=== PASSAGE SHOWN ===

So, in summary, this code is filling in missing values in the bill_length_mm column by estimating their value based on a linear interpolation of the non-missing values. This can be a useful way to handle missing data when you don’t want to or can’t simply ignore those missing values. 😊
(Optional) Long vs Wide Data Format#
The data is in a so-called wide format.
In data analysis, we often encounter two types of data formats: long format and wide format. https://www.statology.org/long-vs-wide-data/
Long format: In this format, each row is a single observation, and each column is a variable. This format is also known as “tidy” data.
Wide format: In this format, each row is a subject, and each column is an observation. This format is also known as “spread” data.
The DataFrames.jl package provides functions to reshape data between long and wide formats. These functions are stack, unstack, melt, and pivot. Detailed tutorial: https://dataframes.juliadata.org/stable/man/reshaping_and_pivoting/
# To convert from wide to long format
df_long = stack(df, Not(:species))
# To convert from long to wide format
df_wide = unstack(df_long, :species, :variable, :value)
# or
# Custom combine function
function custom_combine(x)
if eltype(x) <: Number
return mean(skipmissing(x))
else
return first(skipmissing(x))
end
end
# Unstack DataFrame with custom combine function
df_wide = unstack(df_long, :species, :variable, :value, combine = custom_combine)
(Optional) Reshaping and Pivoting#
The pivot function can be used to reshape data (from long to wide format) and also perform aggregation.
using Statistics
# Pivot data with aggregation
df_grouped = groupby(df, [:species, :island])
df_pivot = combine(df_grouped, :body_mass_g => mean)

=== DATASET ENTRIES ===
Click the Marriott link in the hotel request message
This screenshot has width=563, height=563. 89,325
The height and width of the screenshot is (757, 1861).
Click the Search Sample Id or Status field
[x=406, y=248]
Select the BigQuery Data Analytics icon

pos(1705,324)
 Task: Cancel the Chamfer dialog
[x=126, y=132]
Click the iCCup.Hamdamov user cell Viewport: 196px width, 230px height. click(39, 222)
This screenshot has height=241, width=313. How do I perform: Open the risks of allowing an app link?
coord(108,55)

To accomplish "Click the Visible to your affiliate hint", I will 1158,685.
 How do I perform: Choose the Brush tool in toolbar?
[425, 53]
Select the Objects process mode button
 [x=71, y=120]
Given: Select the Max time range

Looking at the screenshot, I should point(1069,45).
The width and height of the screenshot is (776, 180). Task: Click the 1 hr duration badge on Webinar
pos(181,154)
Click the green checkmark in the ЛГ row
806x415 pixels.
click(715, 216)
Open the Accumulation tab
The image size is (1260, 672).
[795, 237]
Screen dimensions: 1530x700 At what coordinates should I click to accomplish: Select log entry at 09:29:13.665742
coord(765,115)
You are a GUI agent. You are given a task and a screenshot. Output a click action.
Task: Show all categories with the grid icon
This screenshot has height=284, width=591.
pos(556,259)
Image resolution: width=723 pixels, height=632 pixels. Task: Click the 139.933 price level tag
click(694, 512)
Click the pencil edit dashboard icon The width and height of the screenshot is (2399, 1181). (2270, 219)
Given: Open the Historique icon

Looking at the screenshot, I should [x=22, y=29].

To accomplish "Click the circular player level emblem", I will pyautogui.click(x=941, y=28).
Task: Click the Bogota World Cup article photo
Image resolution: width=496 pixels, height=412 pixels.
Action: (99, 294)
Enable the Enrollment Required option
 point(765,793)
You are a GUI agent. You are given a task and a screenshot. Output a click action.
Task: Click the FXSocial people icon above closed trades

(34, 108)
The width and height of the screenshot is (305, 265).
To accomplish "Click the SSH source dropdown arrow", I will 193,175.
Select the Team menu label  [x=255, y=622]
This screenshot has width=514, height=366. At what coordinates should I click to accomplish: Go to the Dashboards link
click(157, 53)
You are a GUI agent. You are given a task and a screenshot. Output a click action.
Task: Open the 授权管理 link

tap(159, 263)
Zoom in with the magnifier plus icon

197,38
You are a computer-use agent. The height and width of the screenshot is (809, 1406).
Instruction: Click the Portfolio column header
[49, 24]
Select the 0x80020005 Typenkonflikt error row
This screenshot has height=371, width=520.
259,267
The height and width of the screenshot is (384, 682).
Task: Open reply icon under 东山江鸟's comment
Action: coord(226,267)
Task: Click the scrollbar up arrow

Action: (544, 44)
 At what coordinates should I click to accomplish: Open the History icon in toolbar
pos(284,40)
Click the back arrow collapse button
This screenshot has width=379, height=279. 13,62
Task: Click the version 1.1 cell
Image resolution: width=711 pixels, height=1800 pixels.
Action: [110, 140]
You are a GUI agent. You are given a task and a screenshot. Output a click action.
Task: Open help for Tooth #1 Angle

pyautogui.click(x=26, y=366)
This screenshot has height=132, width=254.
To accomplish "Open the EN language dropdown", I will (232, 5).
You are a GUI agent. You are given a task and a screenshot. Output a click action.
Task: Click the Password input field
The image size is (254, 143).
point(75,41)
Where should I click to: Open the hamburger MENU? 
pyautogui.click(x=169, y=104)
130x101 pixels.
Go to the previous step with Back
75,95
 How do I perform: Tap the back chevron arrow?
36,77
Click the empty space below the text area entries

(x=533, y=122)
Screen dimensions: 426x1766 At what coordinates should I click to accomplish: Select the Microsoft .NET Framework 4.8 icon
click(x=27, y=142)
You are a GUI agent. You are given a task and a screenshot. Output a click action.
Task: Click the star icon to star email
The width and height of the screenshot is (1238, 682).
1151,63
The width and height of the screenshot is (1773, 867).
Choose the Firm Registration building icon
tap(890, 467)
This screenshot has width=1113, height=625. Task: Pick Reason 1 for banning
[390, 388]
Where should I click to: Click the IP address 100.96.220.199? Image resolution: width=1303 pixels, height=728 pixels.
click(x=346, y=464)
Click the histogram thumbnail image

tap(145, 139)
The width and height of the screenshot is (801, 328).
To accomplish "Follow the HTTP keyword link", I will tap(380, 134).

=== SHORT EXERCISE A ===
Answer these about the passage on data formats:
(i) Which column does the code summarized in the first sentence fill missing values in?
(ii) What other name does the passage give to long format?
(iii) Which four functions from DataFrames.jl does it list for reshaping data?
=== SHORT EXERCISE B ===
Rewrite the passage on data formats between "if eltype(x) <: Number" and "combine = custom_combine)", inclusive, replacing "custom_combine" with "combine_values".

=== RIGHT ANSWER A ===
(i) bill_length_mm
(ii) "Tidy" data
(iii) stack, unstack, melt, and pivot

=== RIGHT ANSWER B ===
if eltype(x) <: Number
return mean(skipmissing(x))
else
return first(skipmissing(x))
end
end
# Unstack DataFrame with custom combine function
df_wide = unstack(df_long, :species, :variable, :value, combine = combine_values)